El portavoz de Podemos, Pablo Echenique, ha vuelto a convertirse en un personaje humorístico. Y no porque se haya dirigido este martes al Congreso de los Diputados en un supuesto aragonés que más sonaba a burla hacia los aragoneses que a dialecto real, sino porque recordó la chufla, la mofa, la befa, la guasa, el pitorreo,  la chirigota, la bufonada, el chiste, el cachondeo, el choteo, la mojiganga, la carnavalada, todo eso y más, del cine de humor español de los años sesenta.

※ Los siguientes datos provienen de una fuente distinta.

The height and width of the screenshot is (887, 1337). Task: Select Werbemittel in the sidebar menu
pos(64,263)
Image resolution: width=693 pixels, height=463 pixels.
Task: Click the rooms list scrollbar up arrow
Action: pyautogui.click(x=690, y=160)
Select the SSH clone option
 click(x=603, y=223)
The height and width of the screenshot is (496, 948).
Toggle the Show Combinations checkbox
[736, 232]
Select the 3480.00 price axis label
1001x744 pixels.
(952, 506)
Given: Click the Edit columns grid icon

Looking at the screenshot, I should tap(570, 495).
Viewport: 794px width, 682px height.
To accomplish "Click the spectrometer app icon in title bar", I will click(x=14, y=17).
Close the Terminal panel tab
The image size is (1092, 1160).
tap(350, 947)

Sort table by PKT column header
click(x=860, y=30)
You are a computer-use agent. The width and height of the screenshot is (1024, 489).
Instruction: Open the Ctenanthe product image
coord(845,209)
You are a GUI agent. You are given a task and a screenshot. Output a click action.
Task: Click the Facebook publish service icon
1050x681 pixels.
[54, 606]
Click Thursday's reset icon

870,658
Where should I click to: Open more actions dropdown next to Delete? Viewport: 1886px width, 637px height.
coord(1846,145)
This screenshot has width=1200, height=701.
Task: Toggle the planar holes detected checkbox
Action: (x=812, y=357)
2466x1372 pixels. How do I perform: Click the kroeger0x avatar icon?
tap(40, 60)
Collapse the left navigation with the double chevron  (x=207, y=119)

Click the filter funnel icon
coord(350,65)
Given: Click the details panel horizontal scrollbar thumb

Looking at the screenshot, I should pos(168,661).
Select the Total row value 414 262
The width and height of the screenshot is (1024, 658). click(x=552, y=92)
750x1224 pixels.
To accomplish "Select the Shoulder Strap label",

Salvando todas las distancias que van de un genio del humor a un botarate, su incomprensible dicción del supuesto aragonés nos emuló a D. Antonio Ozores, cuando hablaba atropellada e incomprensiblemente, este sí con toda la gracia.

Echenique ha dicho:

«Anque no soi aragonesofablán, ye un honor ta yo poder prenunciar, dende o rispeto, bellas parolas en aragonés en iste Congreso d’os Deputados. As primeras parolas en aragonés que se prenuncian en ista camara dende que, fa ya masiadas añadas, atros lo ficieran antis que yo»

Esto, dicho por Echenique, no es aragonés, tampoco es broma, es esperpento de la España Negra.